The entries below contain a line with "Arnaud Vauzelle rejoint" and a line with "Sign Up (439, 8)". Quote exactly those two lines and all lines between them.

[Saved data entries]

************

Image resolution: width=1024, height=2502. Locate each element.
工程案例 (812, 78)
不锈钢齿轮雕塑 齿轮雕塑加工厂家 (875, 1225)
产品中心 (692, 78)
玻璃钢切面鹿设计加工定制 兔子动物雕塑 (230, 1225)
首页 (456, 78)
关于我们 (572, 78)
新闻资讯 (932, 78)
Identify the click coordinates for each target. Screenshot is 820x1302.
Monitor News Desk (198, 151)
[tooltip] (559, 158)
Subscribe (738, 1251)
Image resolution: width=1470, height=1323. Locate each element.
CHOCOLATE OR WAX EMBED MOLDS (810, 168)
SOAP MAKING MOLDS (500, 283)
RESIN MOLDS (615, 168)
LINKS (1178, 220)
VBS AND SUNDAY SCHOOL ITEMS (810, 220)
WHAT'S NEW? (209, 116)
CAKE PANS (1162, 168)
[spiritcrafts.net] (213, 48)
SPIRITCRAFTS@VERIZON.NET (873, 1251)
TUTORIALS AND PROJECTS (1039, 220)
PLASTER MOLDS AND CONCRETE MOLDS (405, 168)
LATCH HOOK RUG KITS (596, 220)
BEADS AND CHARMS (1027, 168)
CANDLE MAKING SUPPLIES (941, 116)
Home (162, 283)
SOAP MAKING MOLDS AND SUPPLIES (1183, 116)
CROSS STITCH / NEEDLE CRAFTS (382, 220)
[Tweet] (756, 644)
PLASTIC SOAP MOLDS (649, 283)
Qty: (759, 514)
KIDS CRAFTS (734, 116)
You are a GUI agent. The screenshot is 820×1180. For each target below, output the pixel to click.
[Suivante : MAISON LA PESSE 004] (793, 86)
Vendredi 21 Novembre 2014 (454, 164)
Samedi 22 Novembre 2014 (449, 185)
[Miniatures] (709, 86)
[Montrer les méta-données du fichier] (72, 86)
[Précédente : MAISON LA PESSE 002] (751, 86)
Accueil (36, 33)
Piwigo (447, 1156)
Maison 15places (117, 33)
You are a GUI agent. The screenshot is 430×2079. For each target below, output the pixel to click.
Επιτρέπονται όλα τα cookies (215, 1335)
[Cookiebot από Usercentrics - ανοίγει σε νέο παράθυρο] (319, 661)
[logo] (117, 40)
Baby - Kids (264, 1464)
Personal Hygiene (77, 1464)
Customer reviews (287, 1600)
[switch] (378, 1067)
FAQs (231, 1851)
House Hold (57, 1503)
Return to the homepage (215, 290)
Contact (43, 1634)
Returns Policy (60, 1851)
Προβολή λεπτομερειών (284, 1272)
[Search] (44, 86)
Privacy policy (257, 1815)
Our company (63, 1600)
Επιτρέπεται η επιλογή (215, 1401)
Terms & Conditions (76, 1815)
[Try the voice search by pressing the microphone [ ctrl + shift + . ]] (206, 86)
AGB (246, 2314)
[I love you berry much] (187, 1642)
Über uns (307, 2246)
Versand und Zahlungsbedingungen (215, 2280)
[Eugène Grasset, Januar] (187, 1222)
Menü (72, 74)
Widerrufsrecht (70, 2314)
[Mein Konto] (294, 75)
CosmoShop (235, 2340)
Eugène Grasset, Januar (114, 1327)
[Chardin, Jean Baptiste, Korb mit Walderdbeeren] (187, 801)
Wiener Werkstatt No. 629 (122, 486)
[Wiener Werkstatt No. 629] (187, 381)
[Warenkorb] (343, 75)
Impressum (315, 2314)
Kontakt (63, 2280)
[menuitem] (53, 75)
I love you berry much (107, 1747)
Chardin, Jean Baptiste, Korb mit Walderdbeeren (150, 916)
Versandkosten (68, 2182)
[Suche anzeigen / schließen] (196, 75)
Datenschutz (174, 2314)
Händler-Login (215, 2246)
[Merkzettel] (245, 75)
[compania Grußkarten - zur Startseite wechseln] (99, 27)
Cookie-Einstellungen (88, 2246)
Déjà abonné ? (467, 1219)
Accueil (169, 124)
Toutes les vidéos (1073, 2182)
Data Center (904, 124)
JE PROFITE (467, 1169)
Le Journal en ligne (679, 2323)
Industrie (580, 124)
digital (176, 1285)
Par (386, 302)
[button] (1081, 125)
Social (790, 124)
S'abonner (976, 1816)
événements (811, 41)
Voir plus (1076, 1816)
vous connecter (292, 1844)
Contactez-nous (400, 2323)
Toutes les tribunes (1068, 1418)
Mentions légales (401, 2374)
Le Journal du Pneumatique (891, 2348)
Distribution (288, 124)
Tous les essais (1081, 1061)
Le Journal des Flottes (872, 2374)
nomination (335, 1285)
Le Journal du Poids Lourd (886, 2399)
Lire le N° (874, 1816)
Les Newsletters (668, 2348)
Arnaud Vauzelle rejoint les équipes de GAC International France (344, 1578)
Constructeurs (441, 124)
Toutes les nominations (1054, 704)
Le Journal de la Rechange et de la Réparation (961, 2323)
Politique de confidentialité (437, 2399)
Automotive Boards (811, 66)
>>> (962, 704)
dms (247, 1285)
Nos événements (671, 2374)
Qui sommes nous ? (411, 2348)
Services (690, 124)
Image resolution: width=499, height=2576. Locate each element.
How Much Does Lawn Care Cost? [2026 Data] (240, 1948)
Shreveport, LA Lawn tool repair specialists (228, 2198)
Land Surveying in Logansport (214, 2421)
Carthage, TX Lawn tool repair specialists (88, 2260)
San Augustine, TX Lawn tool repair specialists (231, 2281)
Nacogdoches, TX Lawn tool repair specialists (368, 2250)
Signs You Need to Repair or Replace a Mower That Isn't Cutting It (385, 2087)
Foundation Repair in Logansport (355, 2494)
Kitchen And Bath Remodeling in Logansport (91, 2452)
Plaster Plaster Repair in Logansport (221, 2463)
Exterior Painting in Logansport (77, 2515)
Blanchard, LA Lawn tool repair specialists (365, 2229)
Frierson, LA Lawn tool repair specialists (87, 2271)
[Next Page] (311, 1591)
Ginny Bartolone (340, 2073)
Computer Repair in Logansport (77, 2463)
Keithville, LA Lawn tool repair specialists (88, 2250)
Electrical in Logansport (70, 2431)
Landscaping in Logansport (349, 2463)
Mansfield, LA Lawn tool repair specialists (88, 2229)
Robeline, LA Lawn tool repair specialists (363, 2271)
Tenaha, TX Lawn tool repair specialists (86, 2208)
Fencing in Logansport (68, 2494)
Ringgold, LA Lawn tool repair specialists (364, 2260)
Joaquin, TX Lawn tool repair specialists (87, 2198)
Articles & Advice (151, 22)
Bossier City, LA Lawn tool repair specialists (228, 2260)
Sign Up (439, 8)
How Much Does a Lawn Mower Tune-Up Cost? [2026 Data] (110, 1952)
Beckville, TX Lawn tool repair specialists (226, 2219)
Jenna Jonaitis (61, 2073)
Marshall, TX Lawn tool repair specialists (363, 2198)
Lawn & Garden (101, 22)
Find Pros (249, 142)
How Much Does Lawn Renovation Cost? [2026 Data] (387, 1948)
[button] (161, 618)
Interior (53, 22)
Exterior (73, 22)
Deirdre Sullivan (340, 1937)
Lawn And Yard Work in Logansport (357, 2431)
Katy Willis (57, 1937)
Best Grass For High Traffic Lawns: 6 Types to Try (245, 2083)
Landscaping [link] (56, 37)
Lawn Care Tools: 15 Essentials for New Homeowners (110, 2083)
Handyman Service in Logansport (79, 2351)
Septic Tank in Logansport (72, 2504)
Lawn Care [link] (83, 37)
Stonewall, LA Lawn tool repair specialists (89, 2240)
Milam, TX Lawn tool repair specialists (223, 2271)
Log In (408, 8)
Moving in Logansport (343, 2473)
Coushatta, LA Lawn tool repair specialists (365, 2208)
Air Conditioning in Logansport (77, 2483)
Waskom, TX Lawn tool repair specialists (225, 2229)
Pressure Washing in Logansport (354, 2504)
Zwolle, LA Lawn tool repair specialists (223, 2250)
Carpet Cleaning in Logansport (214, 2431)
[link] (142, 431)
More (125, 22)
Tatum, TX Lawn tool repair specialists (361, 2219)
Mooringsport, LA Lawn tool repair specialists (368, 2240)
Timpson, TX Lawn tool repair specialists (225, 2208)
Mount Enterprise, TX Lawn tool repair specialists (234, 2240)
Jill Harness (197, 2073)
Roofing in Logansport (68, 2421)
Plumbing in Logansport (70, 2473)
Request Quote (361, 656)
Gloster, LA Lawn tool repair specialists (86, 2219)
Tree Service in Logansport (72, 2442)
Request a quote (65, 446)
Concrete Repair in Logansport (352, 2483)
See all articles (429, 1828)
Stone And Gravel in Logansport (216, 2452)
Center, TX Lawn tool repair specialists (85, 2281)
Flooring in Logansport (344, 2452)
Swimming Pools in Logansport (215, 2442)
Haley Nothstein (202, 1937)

************

Output for this exercise -
Arnaud Vauzelle rejoint les équipes de GAC International France (344, 1578)
Constructeurs (441, 124)
Toutes les nominations (1054, 704)
Le Journal de la Rechange et de la Réparation (961, 2323)
Politique de confidentialité (437, 2399)
Automotive Boards (811, 66)
>>> (962, 704)
dms (247, 1285)
Nos événements (671, 2374)
Qui sommes nous ? (411, 2348)
Services (690, 124)
Image resolution: width=499, height=2576. Locate each element.
How Much Does Lawn Care Cost? [2026 Data] (240, 1948)
Shreveport, LA Lawn tool repair specialists (228, 2198)
Land Surveying in Logansport (214, 2421)
Carthage, TX Lawn tool repair specialists (88, 2260)
San Augustine, TX Lawn tool repair specialists (231, 2281)
Nacogdoches, TX Lawn tool repair specialists (368, 2250)
Signs You Need to Repair or Replace a Mower That Isn't Cutting It (385, 2087)
Foundation Repair in Logansport (355, 2494)
Kitchen And Bath Remodeling in Logansport (91, 2452)
Plaster Plaster Repair in Logansport (221, 2463)
Exterior Painting in Logansport (77, 2515)
Blanchard, LA Lawn tool repair specialists (365, 2229)
Frierson, LA Lawn tool repair specialists (87, 2271)
[Next Page] (311, 1591)
Ginny Bartolone (340, 2073)
Computer Repair in Logansport (77, 2463)
Keithville, LA Lawn tool repair specialists (88, 2250)
Electrical in Logansport (70, 2431)
Landscaping in Logansport (349, 2463)
Mansfield, LA Lawn tool repair specialists (88, 2229)
Robeline, LA Lawn tool repair specialists (363, 2271)
Tenaha, TX Lawn tool repair specialists (86, 2208)
Fencing in Logansport (68, 2494)
Ringgold, LA Lawn tool repair specialists (364, 2260)
Joaquin, TX Lawn tool repair specialists (87, 2198)
Articles & Advice (151, 22)
Bossier City, LA Lawn tool repair specialists (228, 2260)
Sign Up (439, 8)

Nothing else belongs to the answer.